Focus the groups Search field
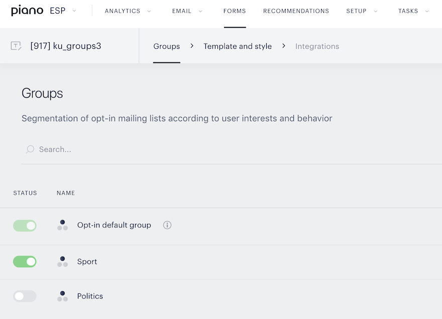The width and height of the screenshot is (442, 319). point(232,149)
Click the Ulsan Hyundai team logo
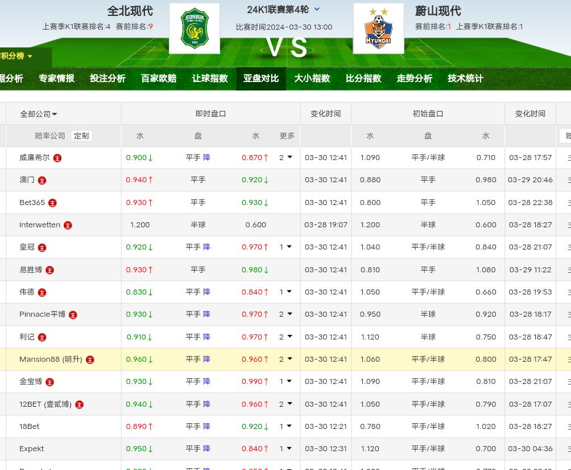571x470 pixels. point(378,28)
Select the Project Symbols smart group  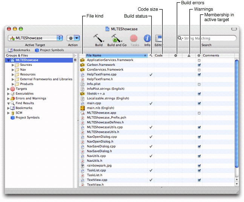tap(27, 117)
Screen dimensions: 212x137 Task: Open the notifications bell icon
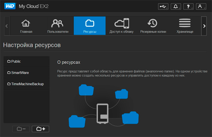pos(176,6)
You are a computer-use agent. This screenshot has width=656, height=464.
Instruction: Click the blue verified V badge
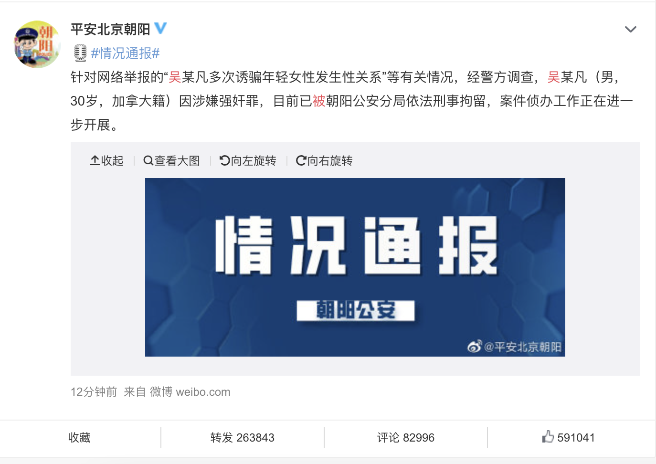click(160, 28)
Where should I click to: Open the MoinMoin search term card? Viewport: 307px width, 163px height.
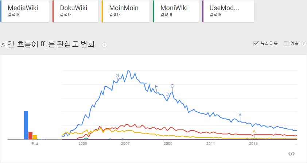(x=125, y=11)
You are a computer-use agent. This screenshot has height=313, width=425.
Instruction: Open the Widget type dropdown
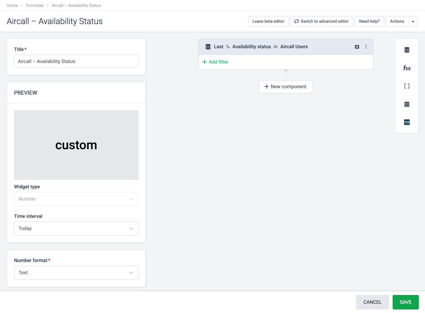coord(76,199)
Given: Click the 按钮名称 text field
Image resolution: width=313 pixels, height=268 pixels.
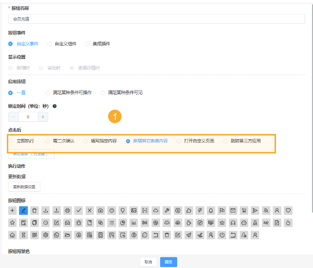Looking at the screenshot, I should 156,19.
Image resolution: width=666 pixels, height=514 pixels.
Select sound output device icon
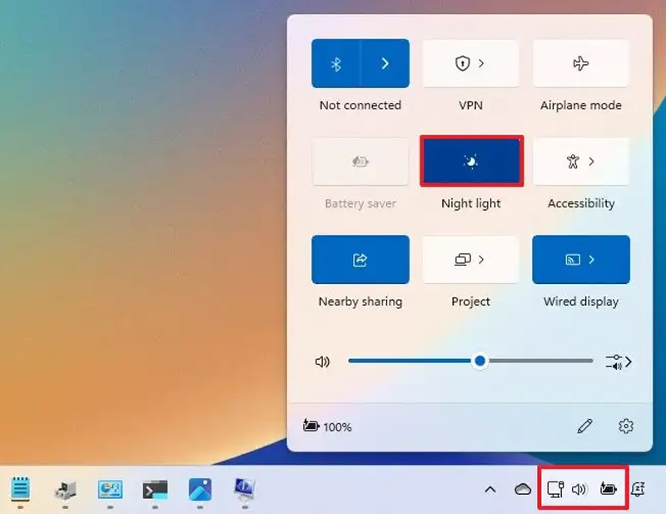coord(619,362)
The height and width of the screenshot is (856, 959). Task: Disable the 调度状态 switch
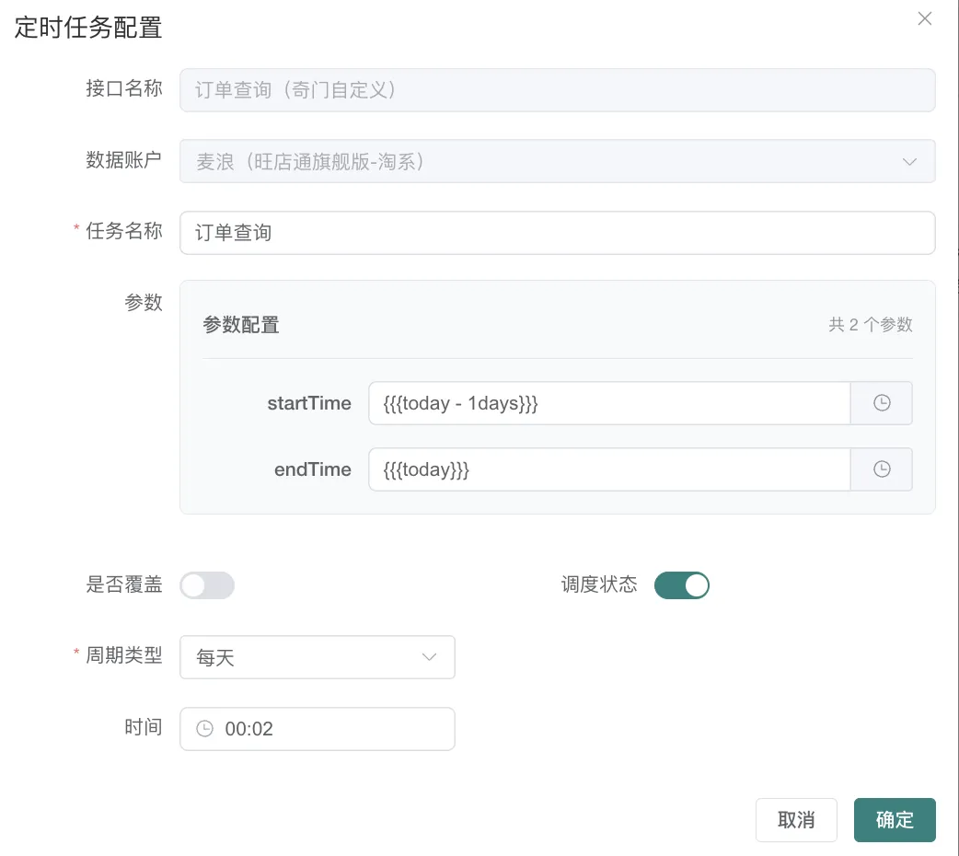(681, 585)
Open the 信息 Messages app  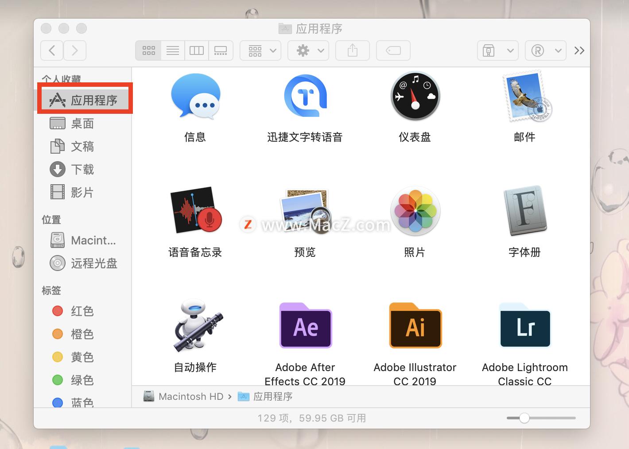(195, 97)
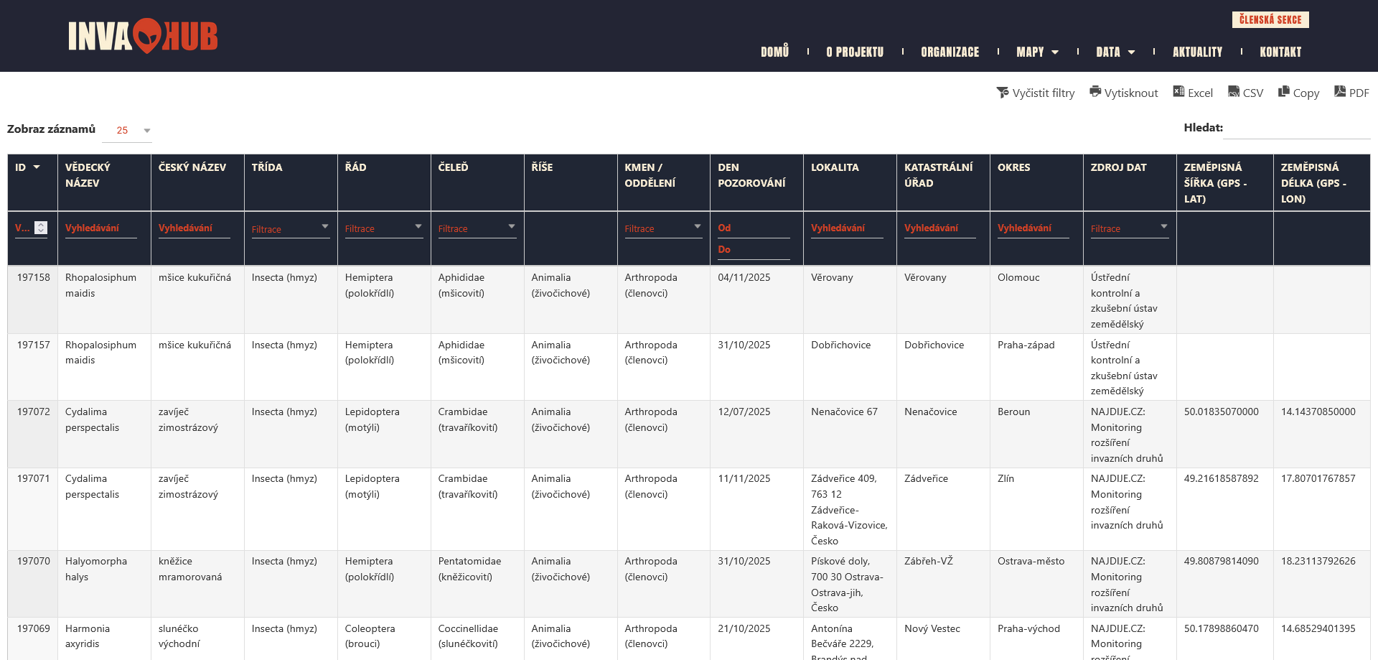Export table via PDF icon

coord(1340,91)
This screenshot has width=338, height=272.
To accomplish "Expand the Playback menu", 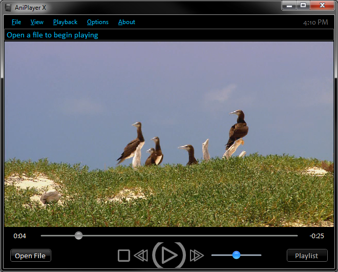I will (65, 22).
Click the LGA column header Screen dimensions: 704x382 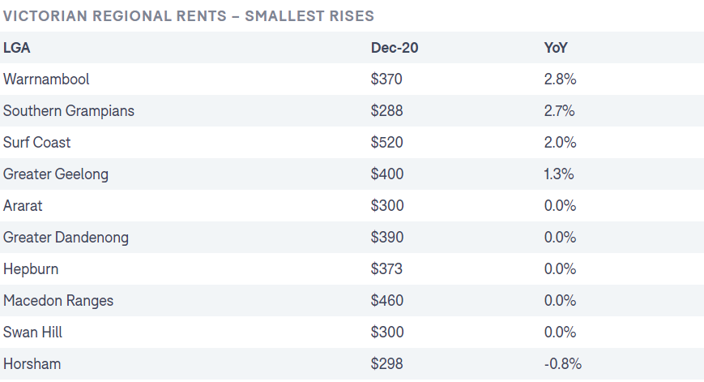click(x=17, y=48)
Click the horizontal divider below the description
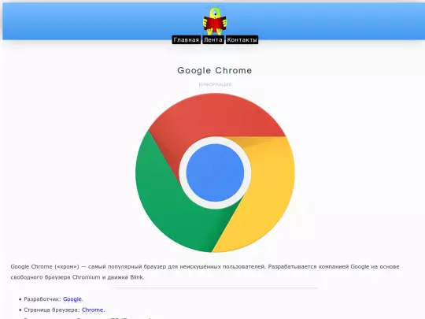The height and width of the screenshot is (319, 425). pyautogui.click(x=215, y=287)
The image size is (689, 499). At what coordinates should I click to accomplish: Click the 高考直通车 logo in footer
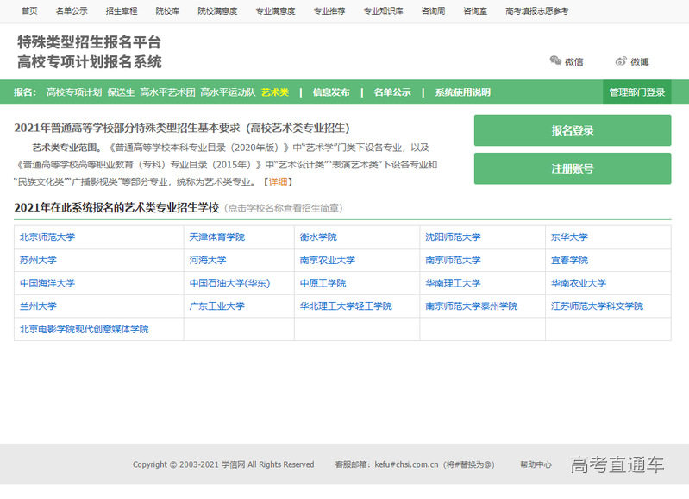tap(617, 464)
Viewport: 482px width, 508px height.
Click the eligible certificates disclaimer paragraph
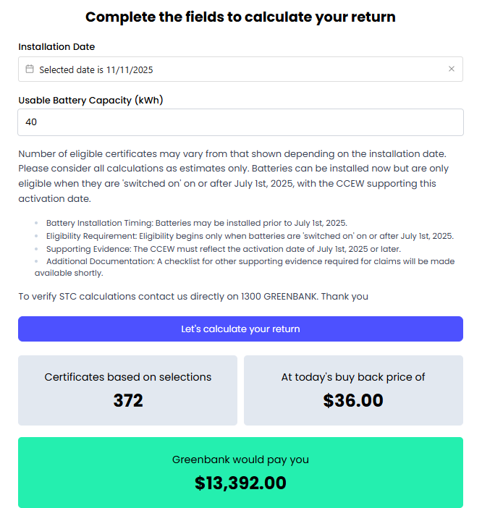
+++
Directions.
Starting at the line above that has "Instruction: Click the blue verified V badge" and ending at the line that has "has height=313, width=425.", copy each line exactly, leaving the pictures out and adding nothing.

Solution for this task.
Instruction: Click the blue verified V badge
click(160, 28)
Where should I click to: Open the MoinMoin search term card? Viewport: 307px width, 163px height.
(x=125, y=11)
You are a computer-use agent. This screenshot has height=313, width=425.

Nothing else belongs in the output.